A theater charges $80 for premium seats and $60 for standard seats. For a particular show, a total of 21...

1. TRANSLATE the problem information into mathematical language

• Given information:
  • Premium seats cost $80 each, standard seats cost $60 each
  • Total tickets sold = 21
  • Premium seat revenue was $280 more than standard seat revenue
• What we need to find: Number of standard seats sold

2. TRANSLATE the relationships into equations

Let \(\mathrm{s}\) = number of standard seats and \(\mathrm{p}\) = number of premium seats

• From total tickets: \(\mathrm{p + s = 21}\)
• From revenue relationship: Revenue from premium = Revenue from standard + 280
  So: \(\mathrm{80p = 60s + 280}\)

3. INFER the solution strategy

Since we have two equations with two unknowns, this is a system of equations. We can use substitution since the first equation easily gives us \(\mathrm{p}\) in terms of \(\mathrm{s}\).

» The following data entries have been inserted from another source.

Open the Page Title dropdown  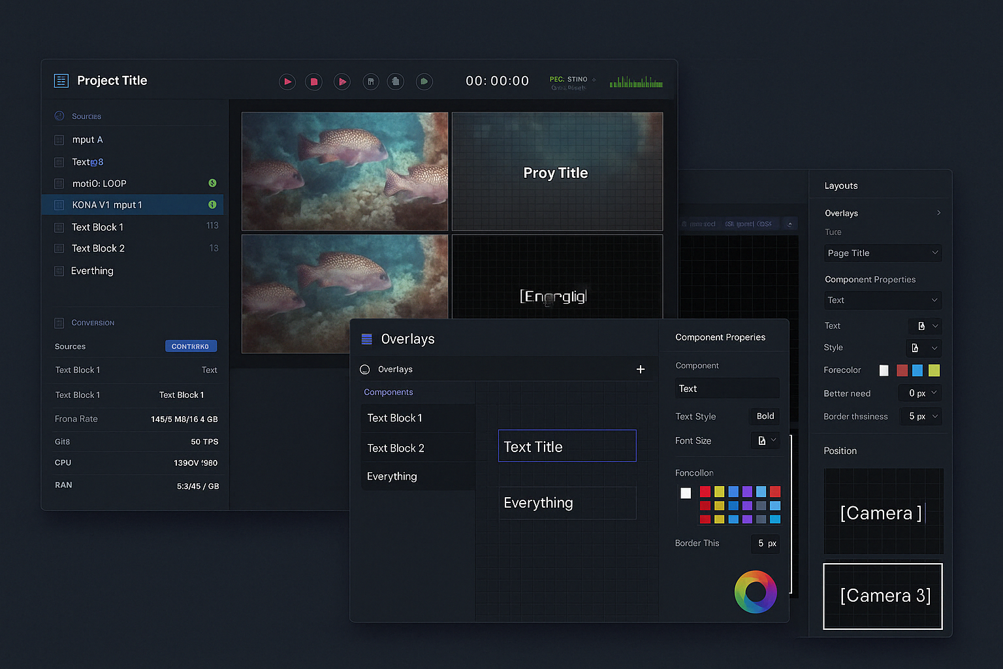pyautogui.click(x=882, y=253)
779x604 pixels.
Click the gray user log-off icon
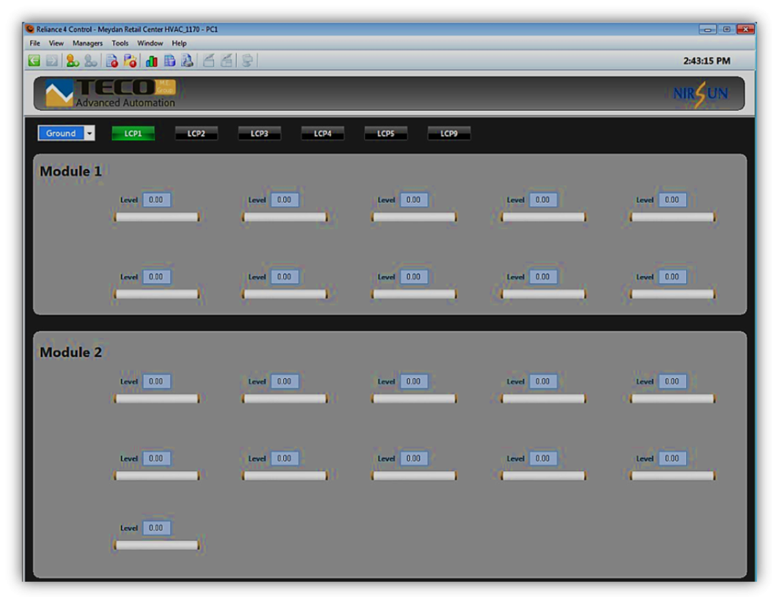coord(91,61)
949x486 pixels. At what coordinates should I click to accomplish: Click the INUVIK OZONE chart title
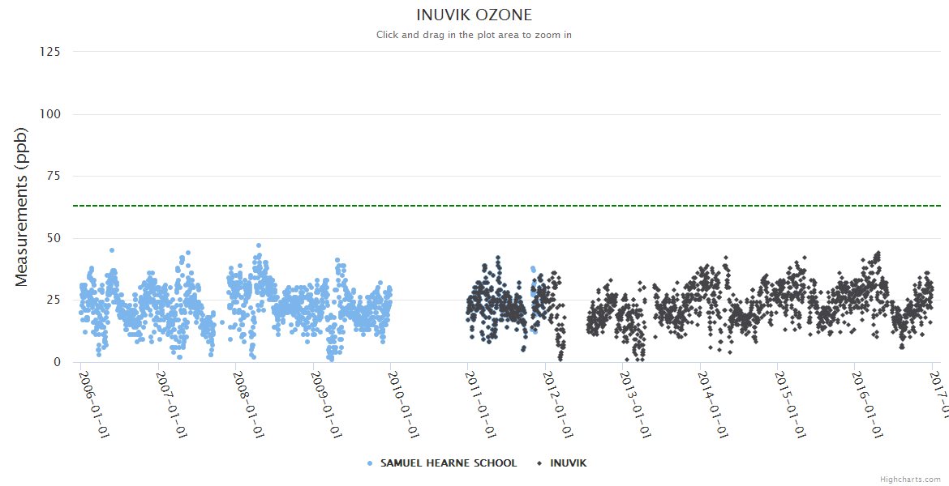pyautogui.click(x=474, y=15)
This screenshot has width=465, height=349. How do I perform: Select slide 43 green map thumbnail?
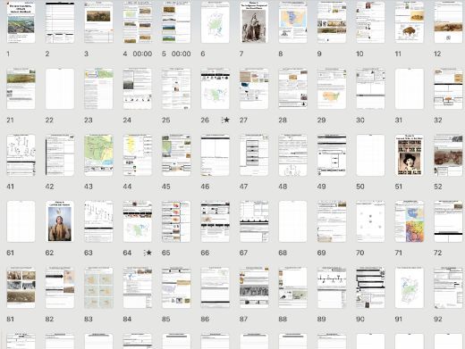point(98,155)
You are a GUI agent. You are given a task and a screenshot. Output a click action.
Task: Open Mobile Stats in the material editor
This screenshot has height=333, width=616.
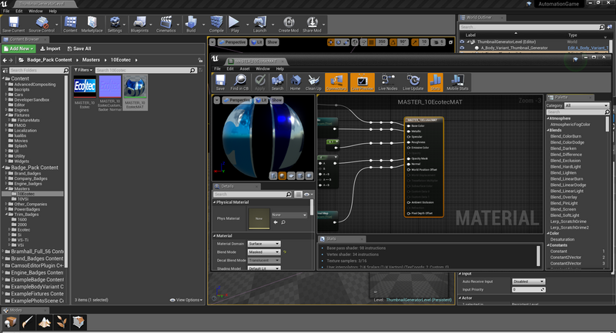(x=457, y=81)
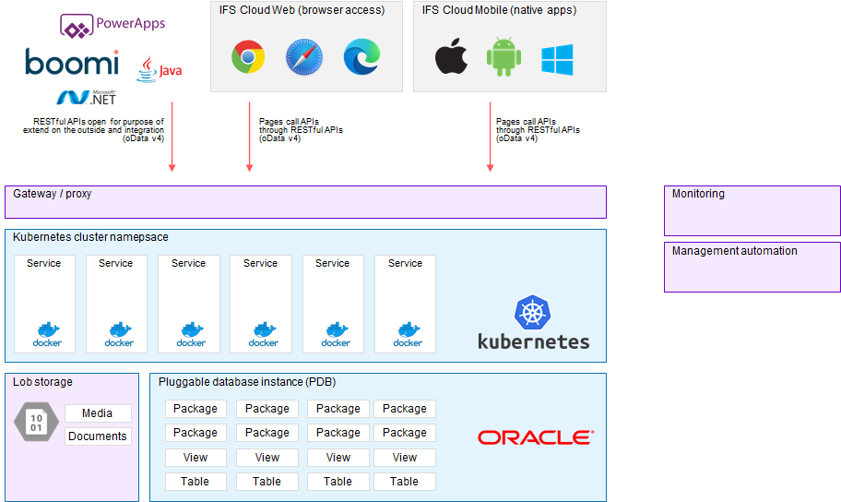The width and height of the screenshot is (841, 502).
Task: Click the Google Chrome browser icon
Action: tap(248, 57)
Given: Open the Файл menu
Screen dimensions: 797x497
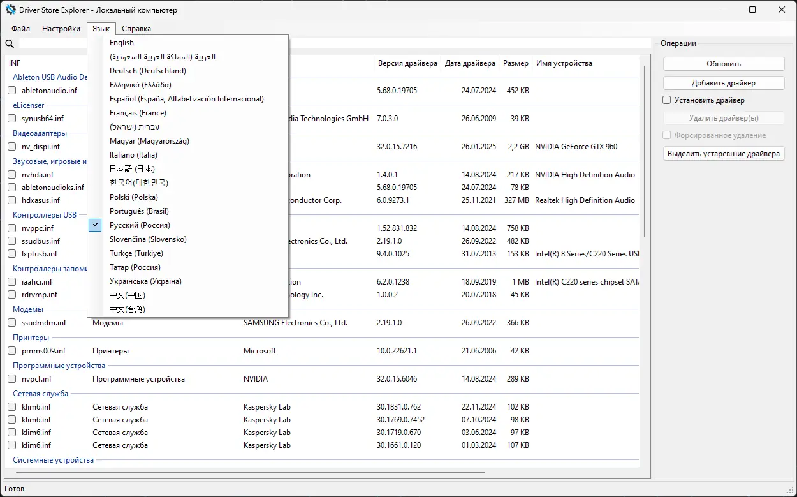Looking at the screenshot, I should [20, 28].
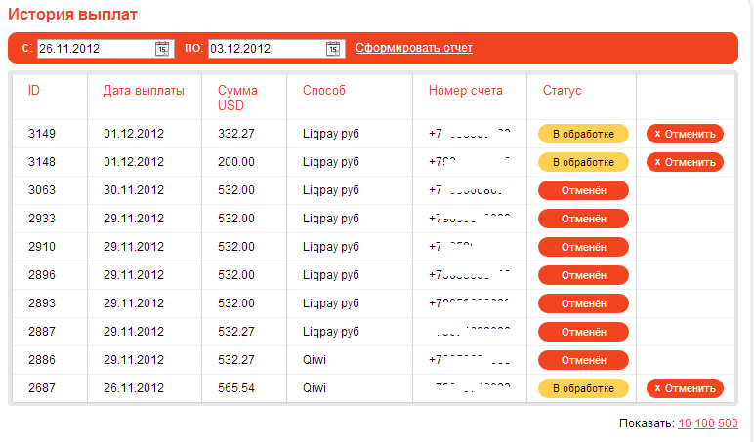The height and width of the screenshot is (442, 754).
Task: Show 10 rows per page
Action: click(x=685, y=423)
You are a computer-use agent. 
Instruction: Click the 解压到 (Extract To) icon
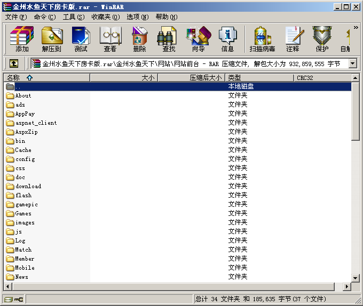(51, 39)
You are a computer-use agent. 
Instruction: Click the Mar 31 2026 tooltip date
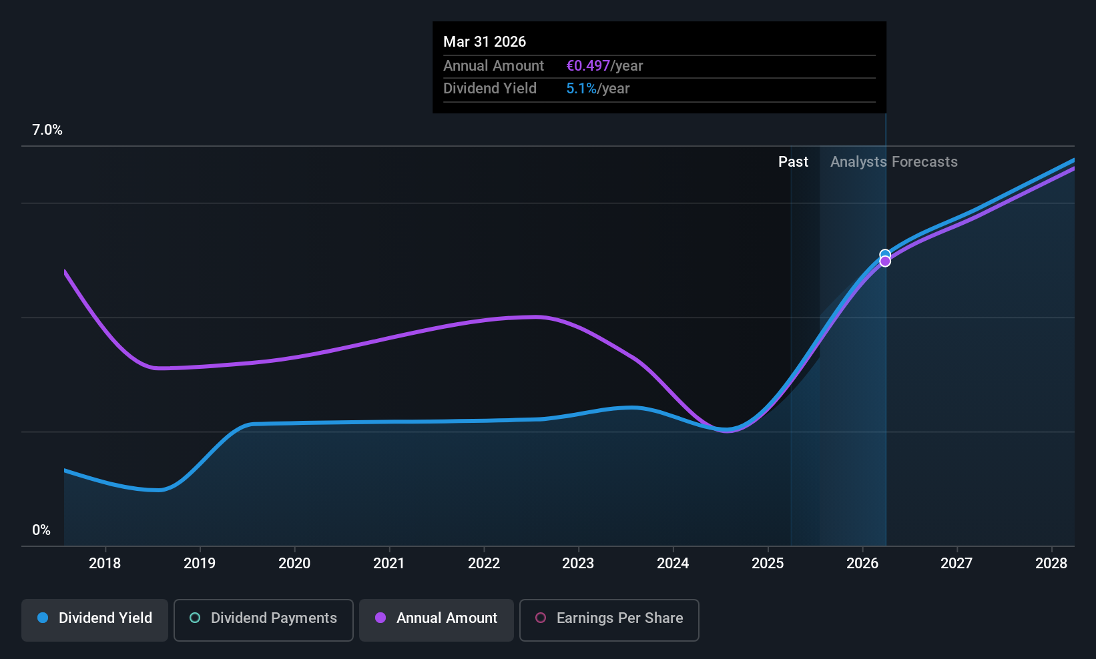tap(485, 41)
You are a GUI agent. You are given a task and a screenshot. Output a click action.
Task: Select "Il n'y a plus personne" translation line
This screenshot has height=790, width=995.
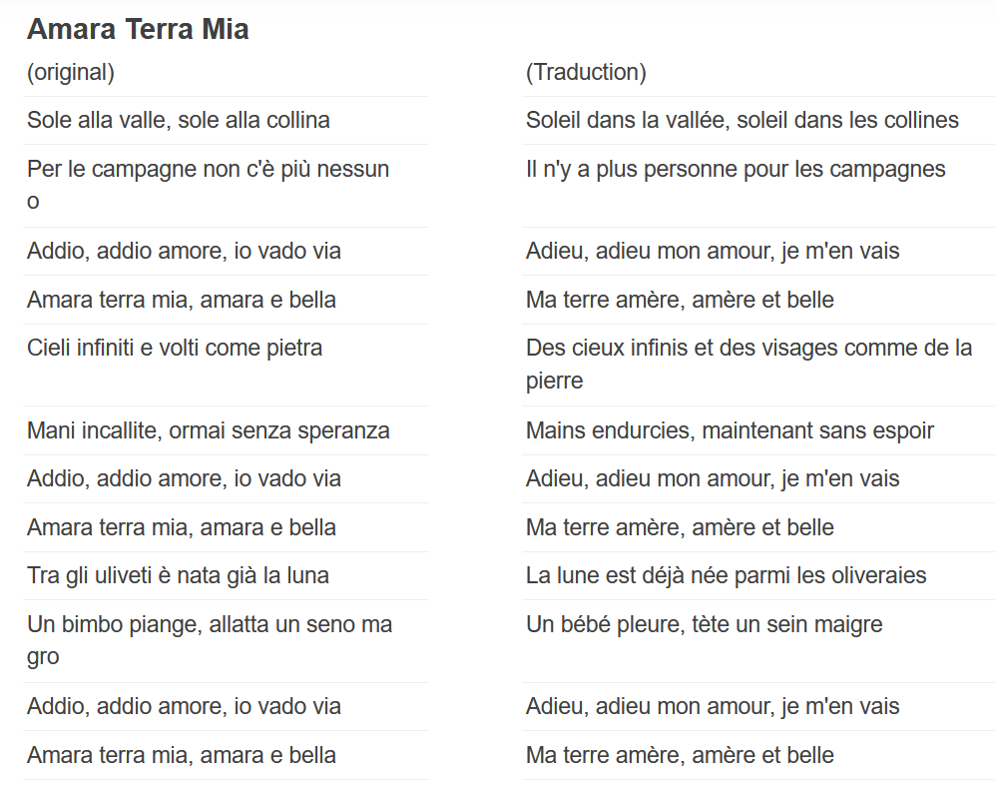click(735, 169)
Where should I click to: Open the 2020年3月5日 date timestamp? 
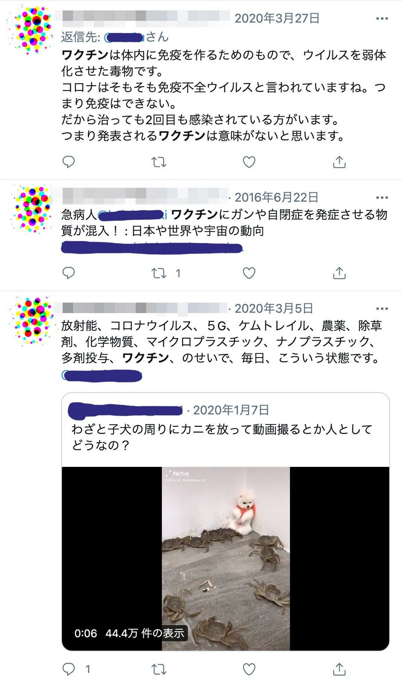point(274,308)
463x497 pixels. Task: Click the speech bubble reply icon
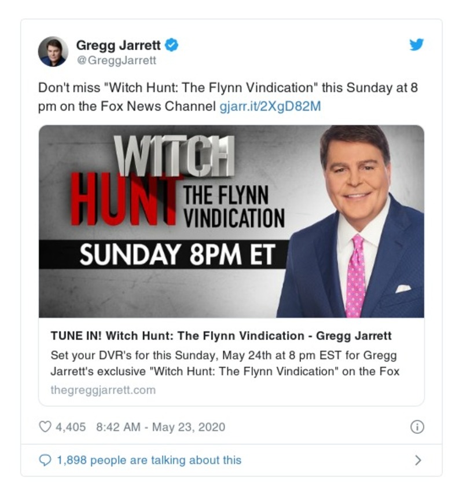pos(45,461)
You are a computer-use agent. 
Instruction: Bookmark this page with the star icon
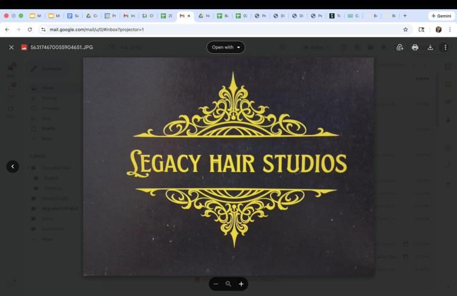[x=406, y=29]
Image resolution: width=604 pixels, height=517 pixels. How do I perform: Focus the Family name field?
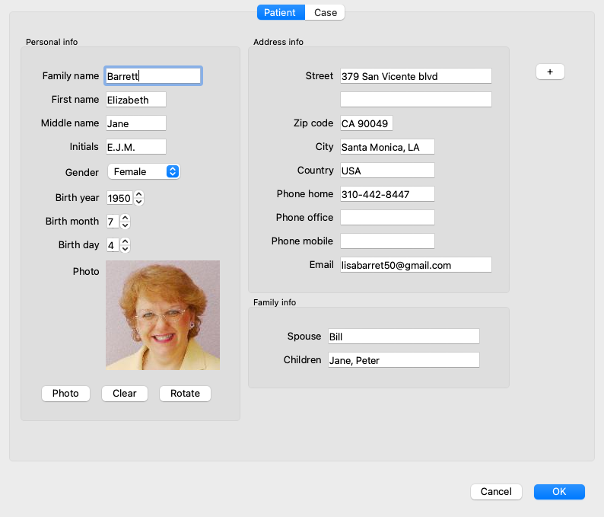(x=153, y=76)
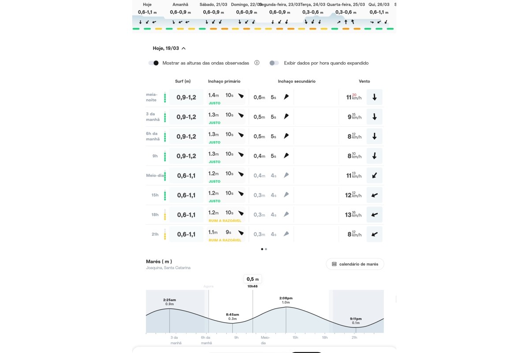Click primary swell direction icon at 9h
The width and height of the screenshot is (529, 353).
pos(241,155)
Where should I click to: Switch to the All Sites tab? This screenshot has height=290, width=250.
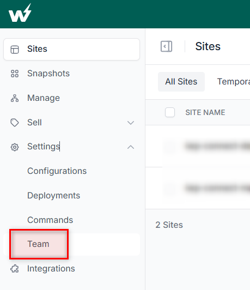(x=181, y=82)
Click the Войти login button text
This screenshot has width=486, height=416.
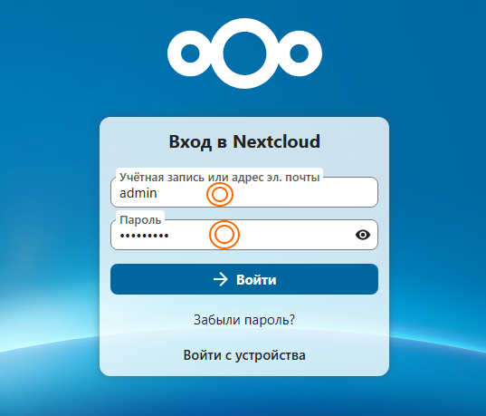[256, 279]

4. SIMPLIFY by substitution and algebraic manipulation

• From \(\mathrm{p + s = 21}\), we get: \(\mathrm{p = 21 - s}\)
• Substitute into the revenue equation:
  \(\mathrm{80(21 - s) = 60s + 280}\)
• Expand: \(\mathrm{1680 - 80s = 60s + 280}\)
• Collect like terms: \(\mathrm{1680 - 280 = 60s + 80s}\)
• Simplify: \(\mathrm{1400 = 140s}\)
• Solve: \(\mathrm{s = 10}\)

Answer: B (10)

Why Students Usually Falter on This Problem

Most Common Error Path:

Weak TRANSLATE skill: Students often struggle to correctly interpret "revenue from premium seats was $280 more than revenue from standard seats" and write it as \(\mathrm{80p + 280 = 60s}\) instead of \(\mathrm{80p = 60s + 280}\).

This reverses the relationship and leads to:
\(\mathrm{80(21 - s) + 280 = 60s}\)
\(\mathrm{1680 - 80s + 280 = 60s}\)
\(\mathrm{1960 = 140s}\)
\(\mathrm{s = 14}\)

This may lead them to select Choice D (14).

Second Most Common Error:

Poor SIMPLIFY execution: Students correctly set up the equations but make algebraic errors, particularly when distributing or combining like terms. Common mistakes include sign errors or forgetting to distribute properly.

This leads to confusion and potentially guessing among the remaining answer choices.

The Bottom Line:

This problem requires careful reading to properly translate the revenue relationship, then systematic algebraic manipulation. The key insight is recognizing that "A was $280 more than B" means \(\mathrm{A = B + 280}\), not \(\mathrm{A + 280 = B}\).